I have two questions regarding enthalpy of reactions:
1.) Care must be taken when dissolving NaOH pellets in water because the temp. can rise dramatically. Taking NaOH as system, what can be deduced about the signs of the entropy of system and surroundings?
Am I correct in saying that delta s system is< 0 and delta s surroundings is > 0?
2.)As body temp. is raised, protein structure is changed and no longer functional. Protein denaturation is this process. What can be deduced from this about enthalpy and entropy changes?
Am I correct in saying that the delta h is > 0 and the delta s is < 0?
1.) In the case of dissolving NaOH pellets in water, the temperature can rise dramatically. To deduce the signs of the entropy changes for the system and surroundings, we can consider the following:
When NaOH dissolves in water, it undergoes a exothermic reaction, which releases heat into the surroundings. The system, in this case, is the NaOH pellets.
For the system (NaOH), the entropy change (ΔS system) can be inferred as negative. This is because when the solid pellets dissolve, the randomness and disorder within the system decrease, as the ordered solid structure converts into a more disordered solution.
For the surroundings (water), the entropy change (ΔS surroundings) can be inferred as positive. This is due to the fact that the released heat from the exothermic reaction causes an increase in the disorder of water molecules as their kinetic energy and random motion increase.
Therefore, your deduction is correct: ΔS system < 0 and ΔS surroundings > 0.
2.) When the body temperature is raised significantly, proteins undergo a process called denaturation, where their structure becomes altered and they lose their functionality. To deduce the changes in enthalpy and entropy, we can consider the following:
Enthalpy (ΔH) relates to the heat absorbed or released during a reaction. In the case of protein denaturation, it involves the disruption of the protein's native structure. This process usually requires an input of energy, usually in the form of heat, to break the intermolecular forces that stabilize the protein's structure. Therefore, the change in enthalpy (ΔH) in protein denaturation is typically positive (ΔH > 0).

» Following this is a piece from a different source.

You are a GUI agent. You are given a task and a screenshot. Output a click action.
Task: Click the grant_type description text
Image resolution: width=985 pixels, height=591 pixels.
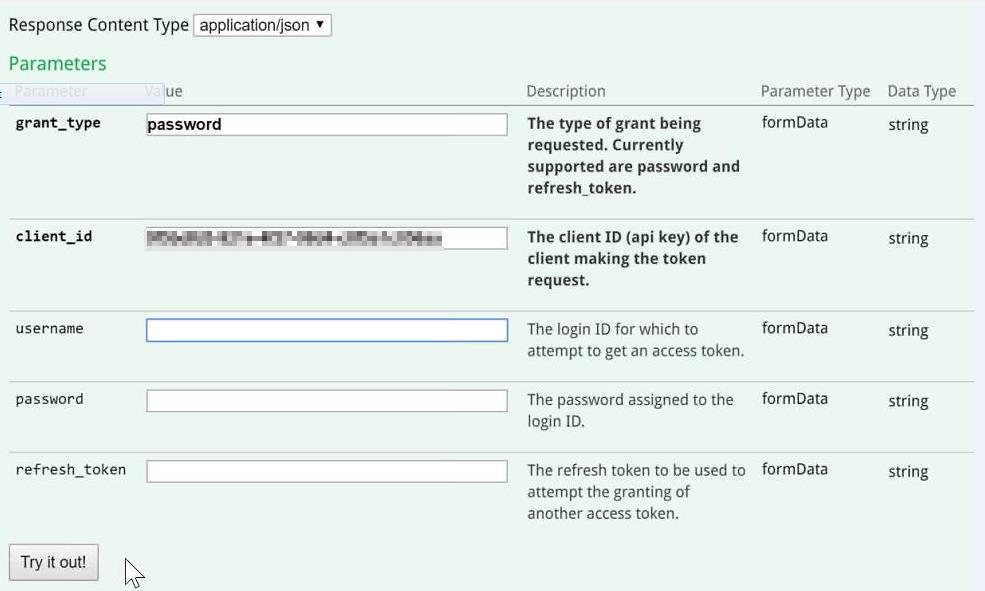pyautogui.click(x=633, y=155)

Entropy (ΔS) relates to the disorder or randomness of a system. Denaturation leads to a loss of the protein's native structure, resulting in a more disordered state. This implies an increase in entropy (ΔS > 0) as the molecules become less organized.
Therefore, your deduction is incorrect in this case. The correct deduction would be that ΔH is > 0 (positive) and ΔS is also > 0 (positive).